Related party receivables in excess working capital (Form 31-103F1)

Related party receivables are considered high risk, especially when the amount is material and a registrant is dependent on the receivable to meet its excess working capital requirements. RIE’s review of Form 31-103F1 – Calculation of Excess Working Capital identified a number of firms that inappropriately included related party receivables as “current assets” in line 1 of Form 31-103F1. The Annual Report contains important details about evidencing certain conditions in respect of a receivable that firms may wish to review and confirm.

Capital markets participation fees

RIE’s reviews of Form 13-502F4 indicate an incorrect application by some firms of OSC Rule 13-502 Fees. Specifically, some firms appear to incorrectly deduct revenue. Some firms were also found to have significantly understated their participation fees for several years, necessitating the payment of outstanding participation fees, plus late fees, as well as the refiling of Form 13-502F4. Other firms incorrectly calculated their Ontario percentage – resulting in firms understating specified Ontario revenues and participation fees payable.

Registration applications

RIE has provided additional guidance and expectations around registration applications, reviews and approvals – a topic that has been the cause of much consternation for industry as of late.

Application deficiencies flagged by RIE that result in delayed registration approvals include applications filed with incomplete or insufficient information; not concurrently filing individual applications for “mind and management” of the firm (without which firm registrations cannot be approved); and putting forward individuals unsuitable for registration due to lack of proficiency and or experience.  RIE notes that staff may request that filers withdraw incomplete applications and that such applications are not subject to the OSC’s Service Commitment.

RIE notes a “trend” of insufficient information provided to support the requisite relevant investment management experience (RIME) required for AR registration applications which necessitates follow-ups for clarification purposes and results in longer processing times.

AR registrants must demonstrate what RIE considers a high degree of proficiency and quality of RIME as a result of having discretionary authority over investments and RIE takes issue with firms submitting “vague supporting information”.  The Annual Report contains a discussion of what constitutes sufficient detail in support of an AR registration application that is worth reviewing.

IFM proficiency

RIE continues to highlight the difference between the regulatory obligations and functions of an IFM as opposed to those of a PM or EMD. As a result, the Annual Report alerts firms that staff may have clarifying questions for individuals registering to act as UDP or CCO of an IFM firm, in order to evaluate the sufficiency of their experience for the role.
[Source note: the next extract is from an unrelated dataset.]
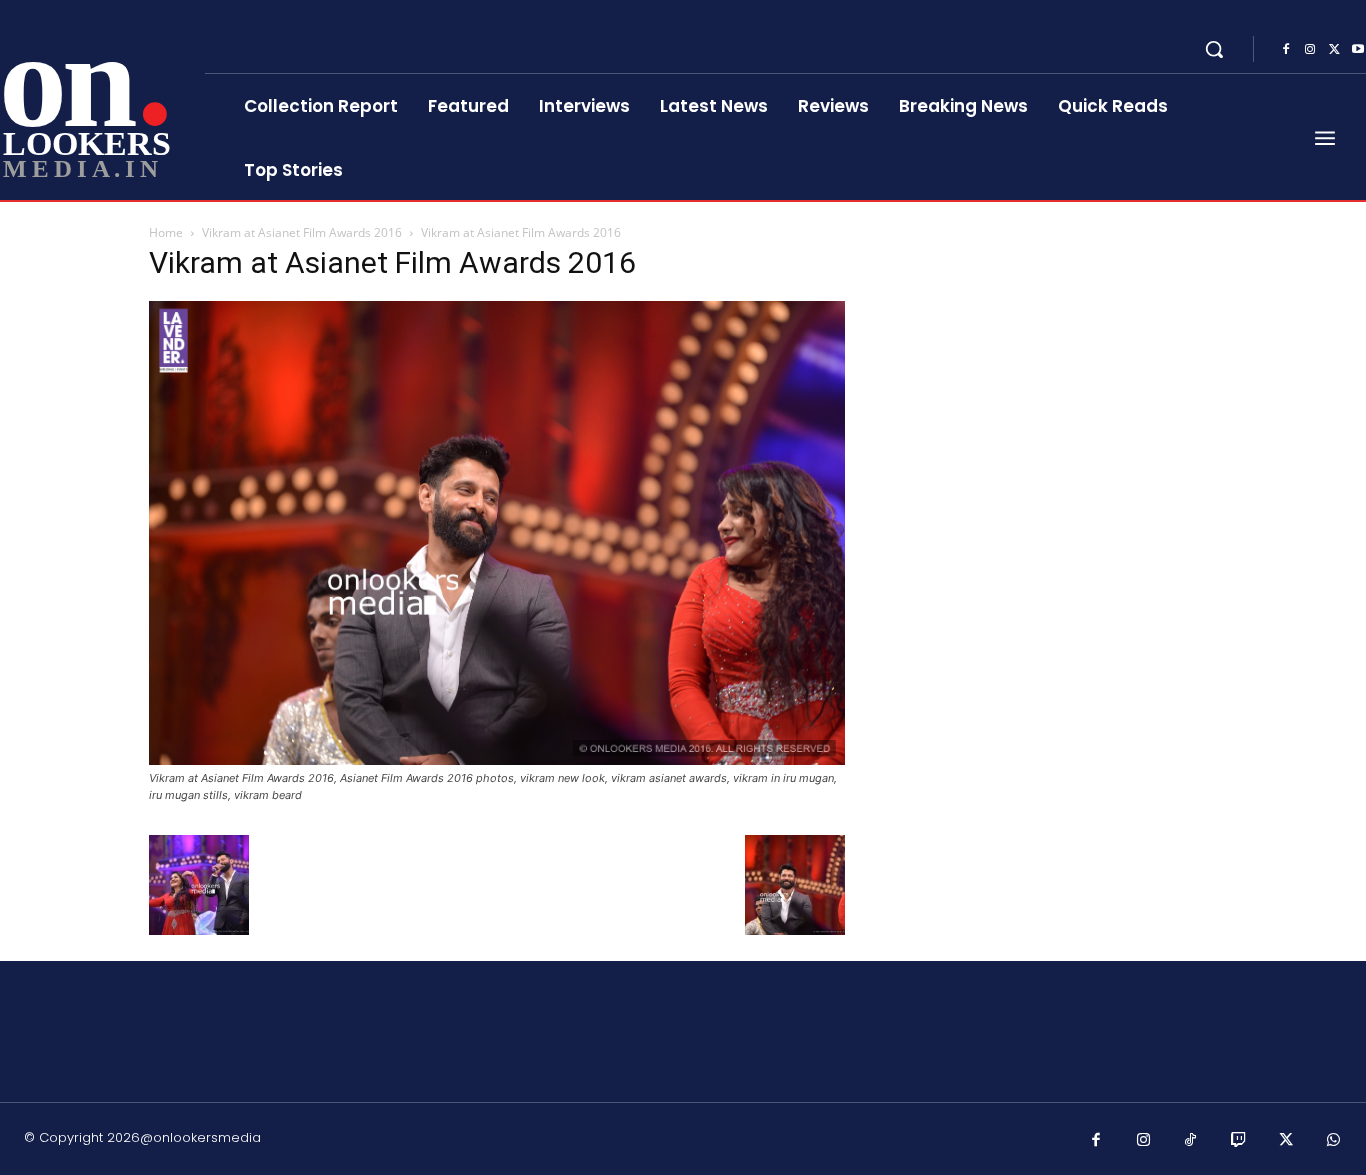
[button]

Applicants should submit detailed applications that discuss their experience with IFM operations, for instance, net asset value calculations, fund and trust accounting, recordkeeping, oversight of service providers and regulatory requirements.

Crypto-asset trading platform registration matters and compliance deficiencies

In keeping with the wider CSA focus on crypto-asset regulation and compliance, there is a fulsome chapter on crypto-asset trading platforms. This section includes a discussion of issues ranging from mandatory arbitration clauses of regulatory concern, to crypto-asset-trading-platform-specific conflicts of interest, marketing concerns and registration application matters.

Voluntary surrender of registration

RIE highlights that firms must submit their voluntary surrender of registration before the cutoff date annually set by the OSC. Surrenders submitted late may result in capital markets participation fees being charged. In practice, BLG recommends submitting any such application for surrender no later than October 1, as we have noticed issues with timing for ones submitted later.